Task details: Edit the lines from the one containing "Click the 状态参数 field label" through the end of the data, replacing "field label" with "input label" and keeping everything else unchanged. Omit the pictures from your answer.

Records from a dataset

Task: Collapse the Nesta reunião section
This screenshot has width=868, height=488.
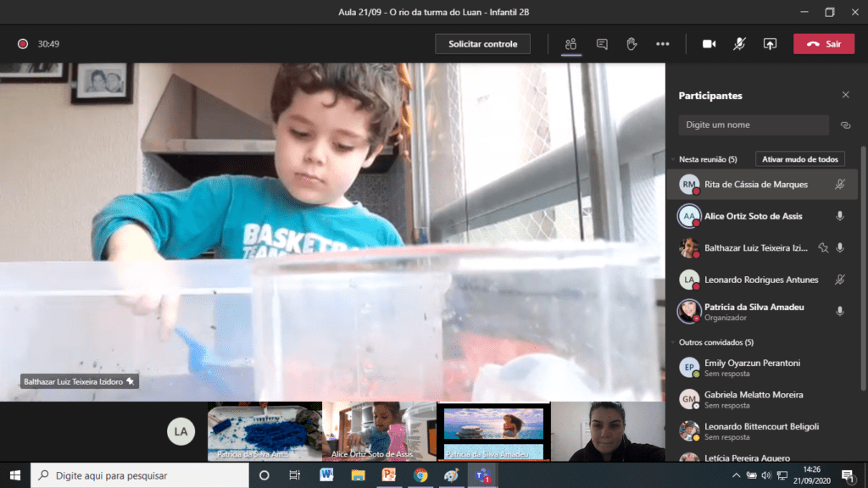Action: point(673,159)
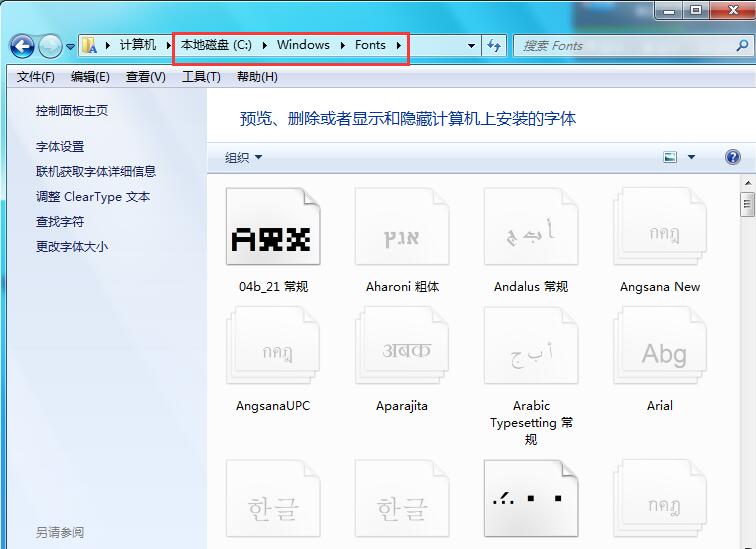This screenshot has width=756, height=549.
Task: Click the refresh button beside address bar
Action: (x=494, y=46)
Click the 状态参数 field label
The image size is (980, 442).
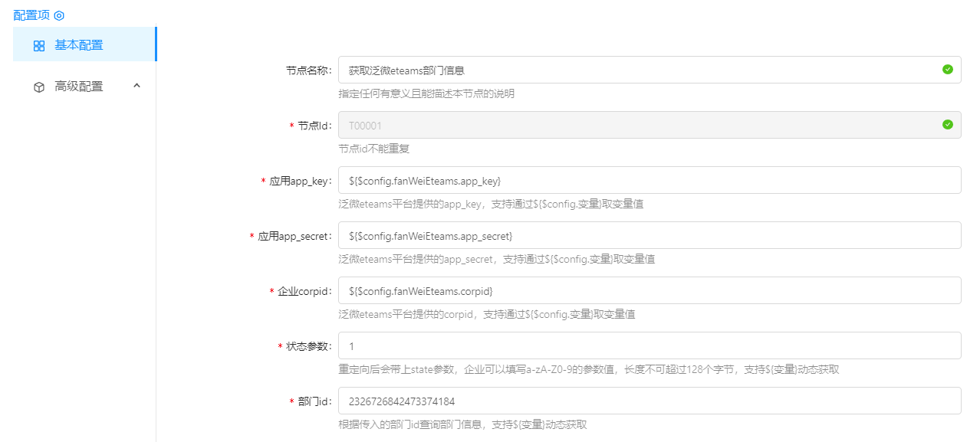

Reply to the exercise:
Click the 状态参数 input label
The image size is (980, 442).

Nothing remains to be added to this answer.